* **Task to carry out**
Go through the entries below and work out how many lines include "Given". Answer with the number only.

┌─ Material for the task

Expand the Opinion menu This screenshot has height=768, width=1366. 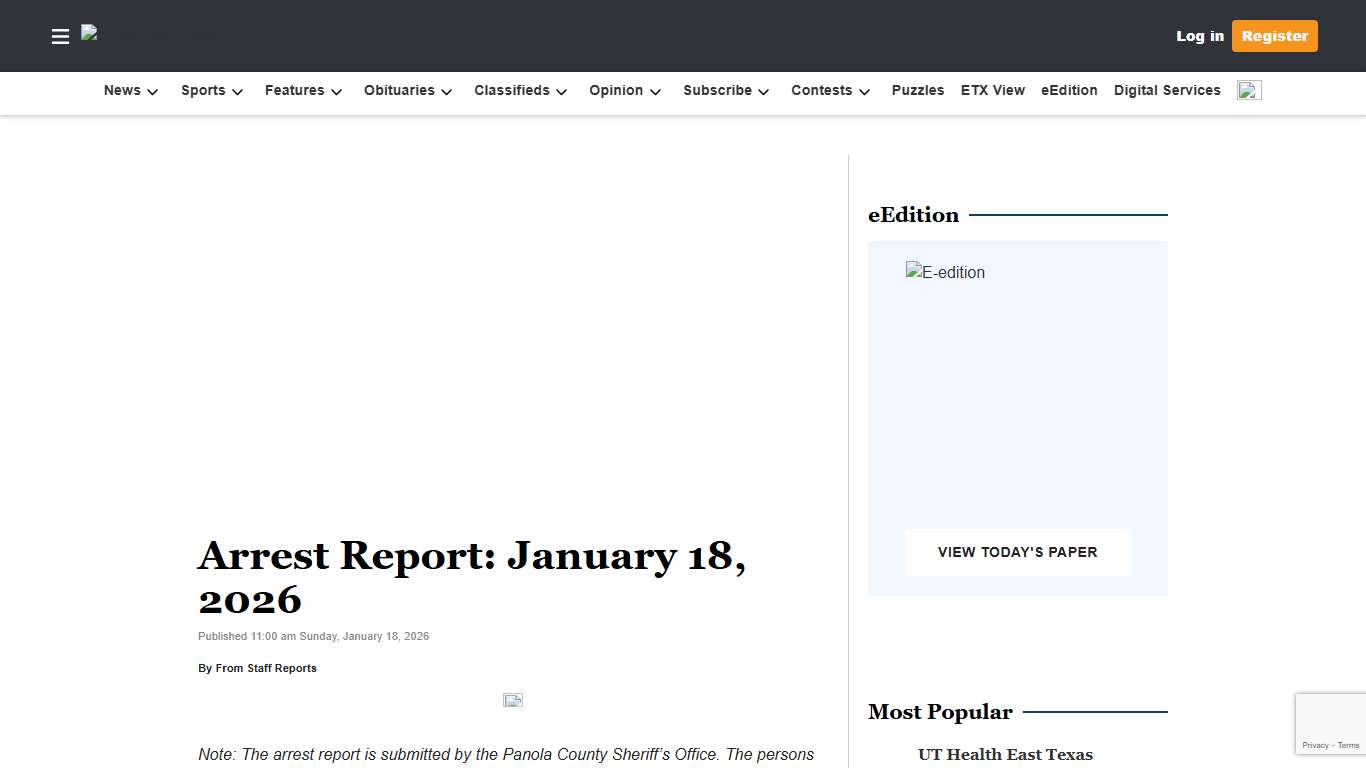(x=625, y=91)
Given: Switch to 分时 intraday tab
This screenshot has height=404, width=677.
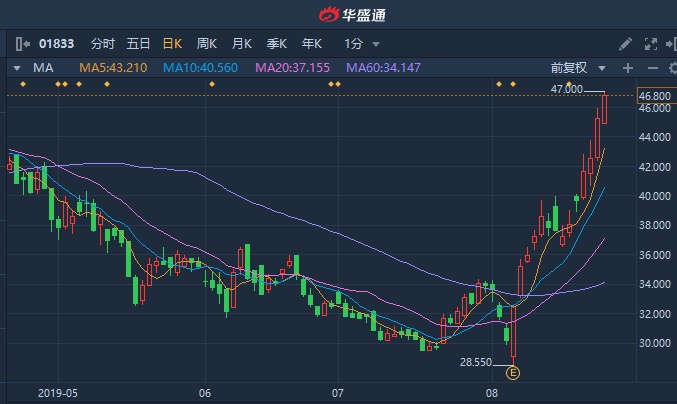Looking at the screenshot, I should [103, 44].
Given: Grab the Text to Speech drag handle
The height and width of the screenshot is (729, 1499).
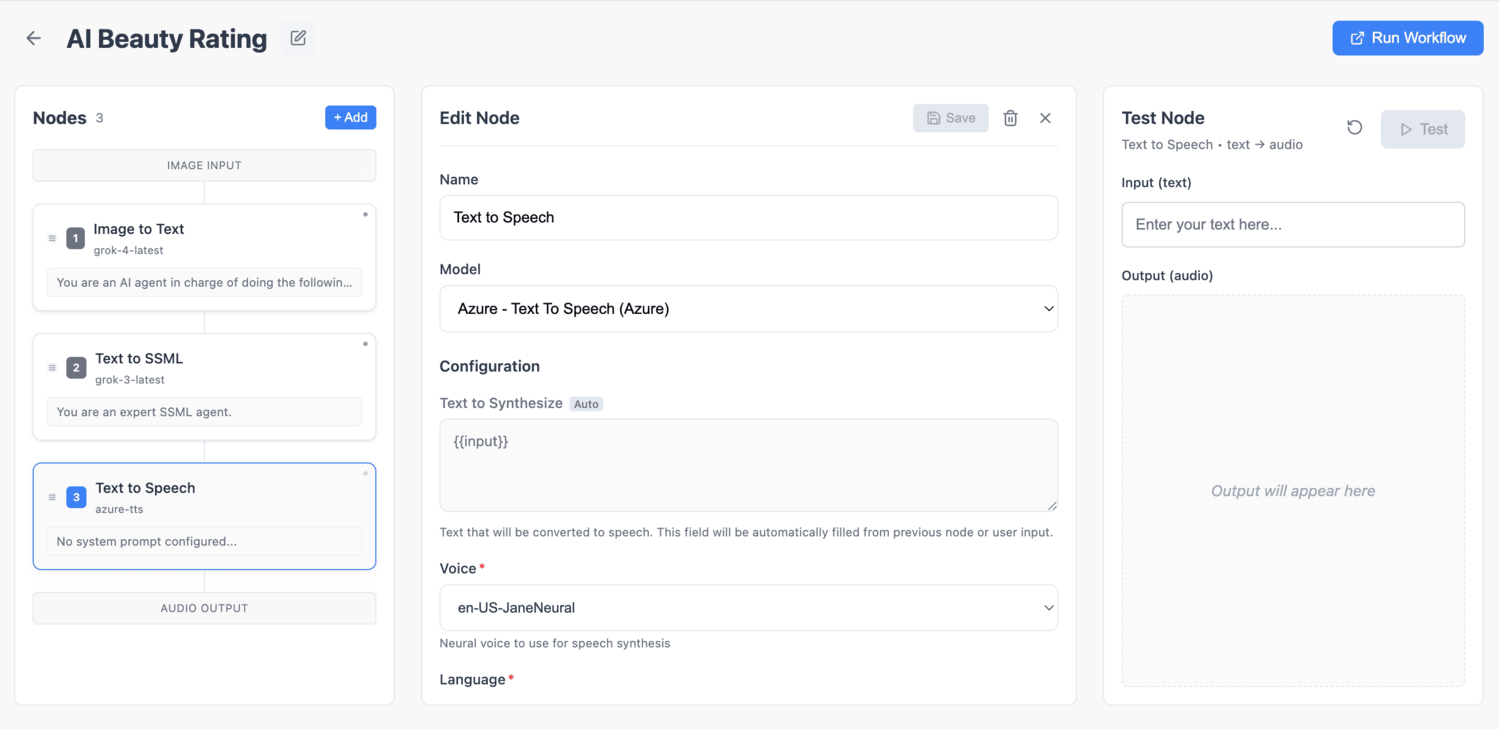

└─

* **Answer for the task**
2